In a normal scheme, irreducible components are connected components: no two irreducible components may meet, as otherwise the local ring at a point in their intersection would not be a domain, contradicting the definition that all local rings in a normal scheme are integrally closed domains. Therefore it makes sense to analyze component-by-component for Weil divisors on normal schemes, and one may just apply the relevant results on each component and conclude from there. In particular, Weil divisors are perfectly well defined on an arbitrary noetherian normal scheme.
As to the comparison between Cartier divisors (line bundles) and Weil divisors (codimension one cycles), the following material is relatively standard. We'll roughly follow Chapter 14 of Vakil's FOAG.
Definition. Let $X$ be a noetherian scheme. Define a map $\operatorname{div}$ from the collection of line bundles $\mathcal{L}$ on $X$ with a rational section $s$ not vanishing on any irreducible component of $X$ to Weil divisors on $X$ as follows:
$$\operatorname{div}(s) = \sum_{Y} \operatorname{val}_Y(s)\cdot [Y] $$
where $Y$ ranges over the codimension one irreducible subschemes of $X$, and $\operatorname{val}_Y$ represents the natural valuation.
This gives a map from the group under tensor product of isomorphism classes of line bundles with rational section to the group of Weil divisors.
Proposition. (Vakil 14.2.1) Let $X$ be a noetherian normal scheme. The map $\operatorname{div}(s):Pic(X)\to Cl(X)$ is injective.
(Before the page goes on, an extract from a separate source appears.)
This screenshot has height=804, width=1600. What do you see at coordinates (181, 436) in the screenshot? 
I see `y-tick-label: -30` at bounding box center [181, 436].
This means for any normal noetherian scheme, any Cartier divisor gives a Weil divisor. We see that the reverse is not always true: the canonical example is the divisor $D$ given by the line $V(x,z)$ inside the cone $V(xy-z^2)\subset \Bbb A^3$ (Vakil exercise 14.2.H). $D$ is not Cartier, because the divisor vanishes to order 2 on the set-theoretic support of the divisor. On the other hand, $2D$ is a Cartier divisor, and this is essentially the only way in which things can go wrong.
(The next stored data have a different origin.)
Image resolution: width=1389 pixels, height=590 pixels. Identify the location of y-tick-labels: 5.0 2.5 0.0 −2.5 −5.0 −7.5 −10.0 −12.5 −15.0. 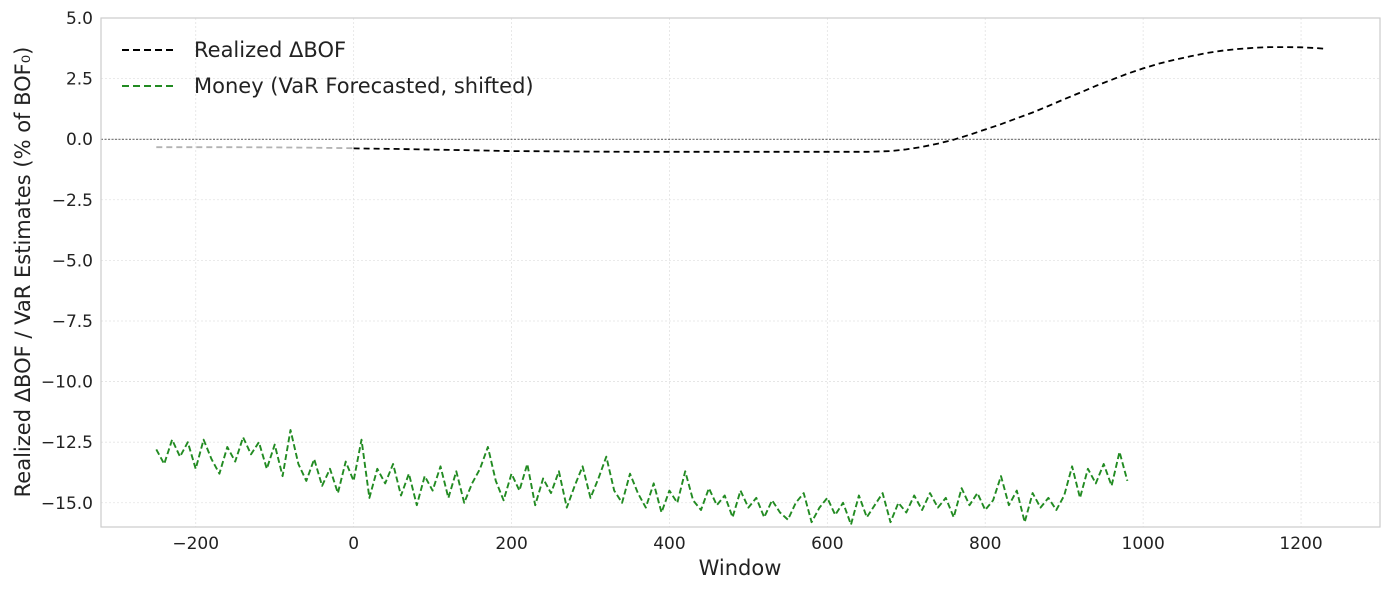
(67, 262).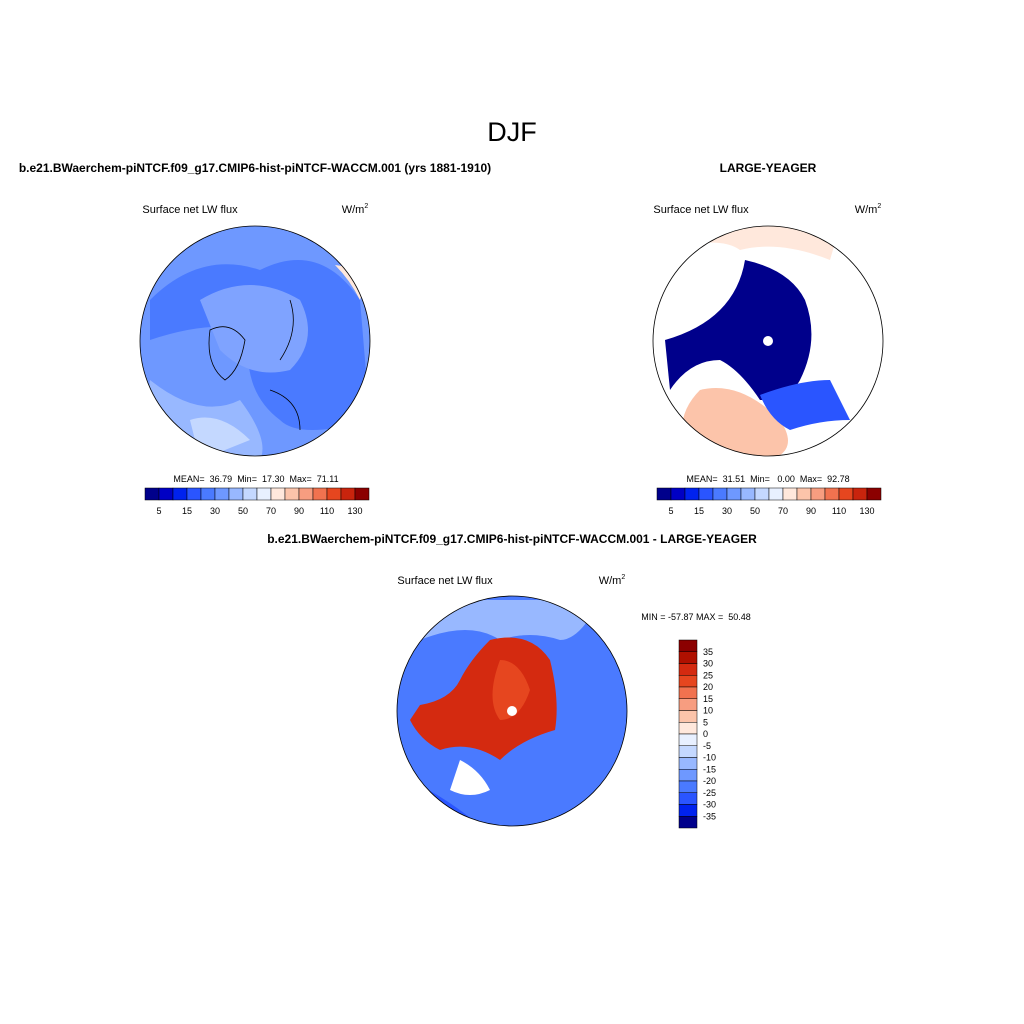 The width and height of the screenshot is (1024, 1024). What do you see at coordinates (708, 675) in the screenshot?
I see `colorbar-label: 25` at bounding box center [708, 675]. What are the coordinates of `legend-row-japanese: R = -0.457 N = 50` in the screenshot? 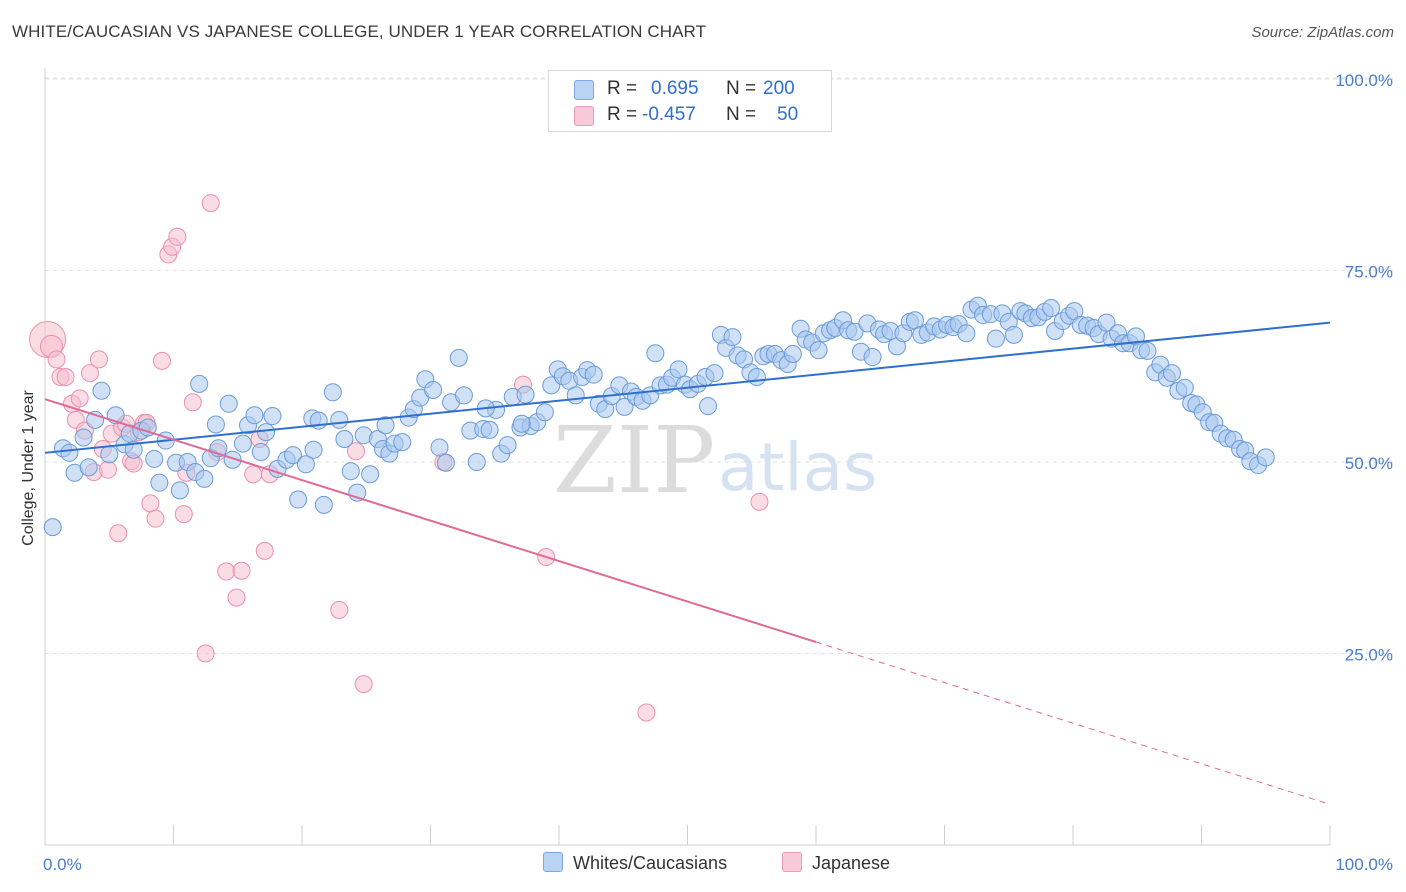 It's located at (690, 115).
Definition. A scheme is called factorial (or locally factorial) if every local ring is a unique factorization domain.
We note that as UFDs are normal domains, this immediately implies that every factorial scheme is in fact normal.
Proposition (Vakil 14.2.10). Let $X$ be a noetherian factorial scheme. Then for any Weil divisor $D$, the sheaf $\mathcal{O}(D)$ is a line bundle, and the map $Pic(X)\to Cl(X)$ is an isomorphism.
In particular, this means on a factorial noetherian scheme, the notions of Weil divisor and Cartier divisor are the same.